Gericht: Landesarbeitsgericht Hamm
Urteil verkündet am 18.02.2009
Aktenzeichen: 2 Sa 1120/08
Rechtsgebiete: InsO, KSchG, BGB


Vorschriften:

InsO § 1 Abs. 1 Satz 1 Nr. 1
InsO § 1 Abs. 1 Satz 2
KSchG § 1 Abs. 2 Satz 1
KSchG § 1 Abs. 2 Satz 4
KSchG § 17 Abs. 3 Satz 4
BGB § 613 a Abs. 1 Satz 1
Diese Entscheidung enthält keinen zur Veröffentlichung bestimmten Leitsatz.
Tenor:

Die Berufung des Beklagten gegen das Urteil des Arbeitsgerichts Gelsenkirchen vom 13.06.2008 - 5 Ca 842/08 - wird kostenpflichtig zurückgewiesen.

Der Streitwert für das Berufungsverfahren wird auf 8.355,87 € festgesetzt.

Die Revision wird nicht zugelassen.

Tatbestand:

Der Kläger will mit seiner am 19.11.2007 zunächst beim Arbeitsgericht Wesel eingegangenen und an das Arbeitsgericht Gelsenkirchen verwiesenen Klage feststellen lassen, dass das Arbeitsverhältnis durch die auf der Grundlage eines Interessenausgleichs mit Namensliste in der Insolvenz ausgesprochene Kündigung des Beklagten vom 12.11.2007 nicht zum 29.02.2008 aufgelöst worden ist.

Der am 13.07.1952 geborene Kläger war bei der D1-H1 GmbH seit dem 02.11.1987 als Hauer unter Tage gegen einen monatlichen Verdienst von zuletzt 2.785,29 Euro brutto tätig. Er ist gemäß Gleichstellungbescheid des Arbeitsamtes D3 vom 06.07.2000 einem Schwerbehinderten gleichgestellt und Inhaber des Bergmannsversorgungsscheins.

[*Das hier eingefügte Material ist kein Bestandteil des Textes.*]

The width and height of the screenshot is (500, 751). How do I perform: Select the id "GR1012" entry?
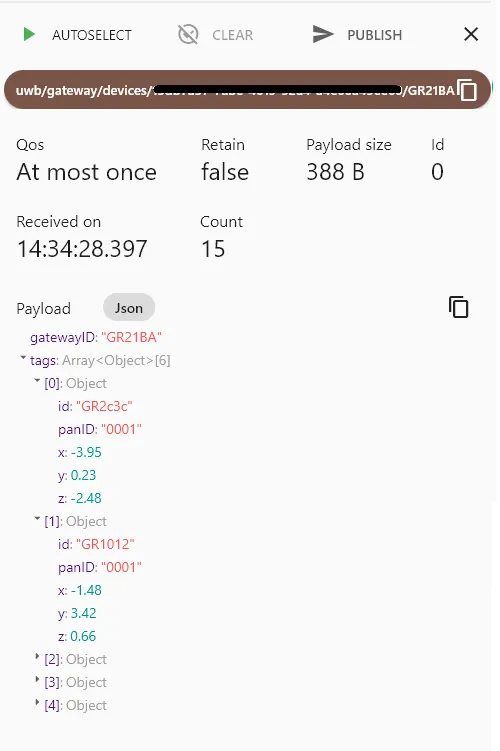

Am 01.06.2007 wurde über das Vermögen der D1-H1 GmbH das Insolvenzverfahren eröffnet und der Beklagte zum Insolvenzverwalter bestellt. Nachdem zuvor das Personal der Insolvenzschuldnerin durch vorangegangene Betriebsänderungen erheblich reduziert worden war, schloss der Beklagte mit dem Betriebsrat am 26.09.2007 einen Interessenausgleich über die Stilllegung des Untertagebetriebes und Einstellung des operativen Geschäftes der Insolvenzschuldnerin zum 31.12.2007. Dem Interessenausgleich war eine Namensliste beigefügt, auf der sich auch der Name des Klägers befindet.

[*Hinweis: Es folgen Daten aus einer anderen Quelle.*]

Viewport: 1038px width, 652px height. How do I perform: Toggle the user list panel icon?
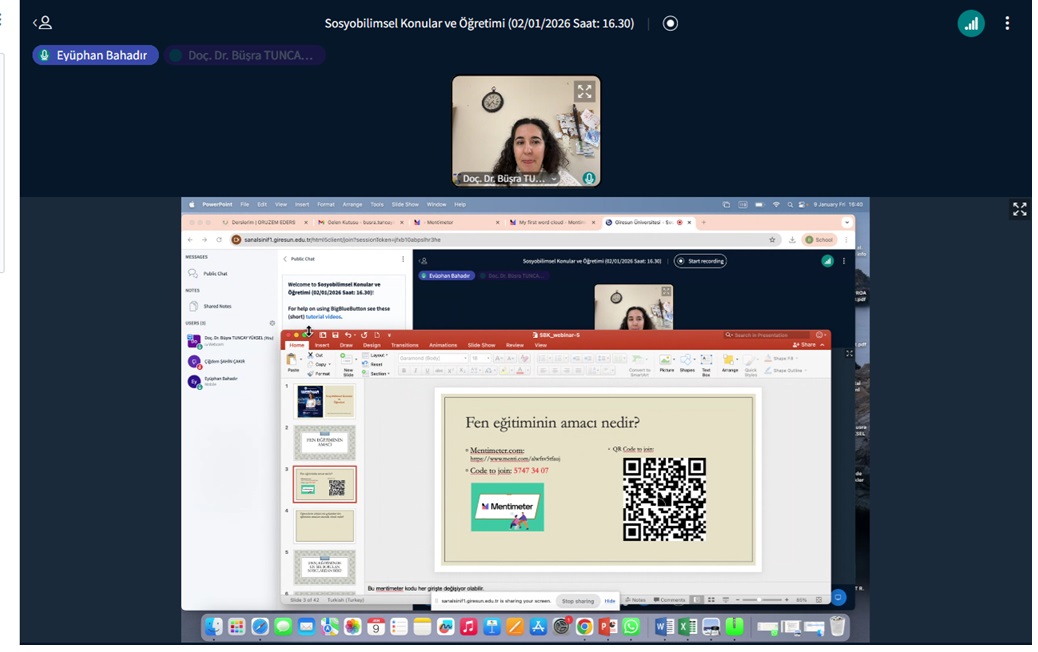[x=42, y=23]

In den Vorbemerkungen des Interessenausgleichs heißt es:

...

Die Betriebsparteien sehen die Gefahr, dass der Geschäftsbetrieb nicht, wie vorgesehen, bis zum 31.12.2007 aufrechterhalten werden kann, sondern zu einem früheren Zeitpunkt mit der Folge der Freistellung der Mitarbeiter von der Arbeit eingestellt werden muss. Um zu verhindern, dass diese Mitarbeiter ins "Bergfreie" fallen, sind dringend politische Lösungen erforderlich, um ihnen den Eintritt in eine Transfergesellschaft bzw. die Weiterbeschäftigung bei einem anderen Bergbauunternehmen zu ermöglichen, noch bevor es zu einer Freistellung kommt. Insbesondere für die Mitarbeiter, die kurz- und mittelfristig die Voraussetzungen für den Bezug von Anpassungsgeld erfüllen würden, wären die negativen Auswirkungen besonders deutlich spürbar. Im Jahr 2008 werden 139 Mitarbeiter die Voraussetzungen für die Anpassung erfüllen.

...

Im Übrigen wird auf den Inhalt des Interessenausgleichs und des Sozialplans (Bl. 18 - 36 d. A.) Bezug genommen.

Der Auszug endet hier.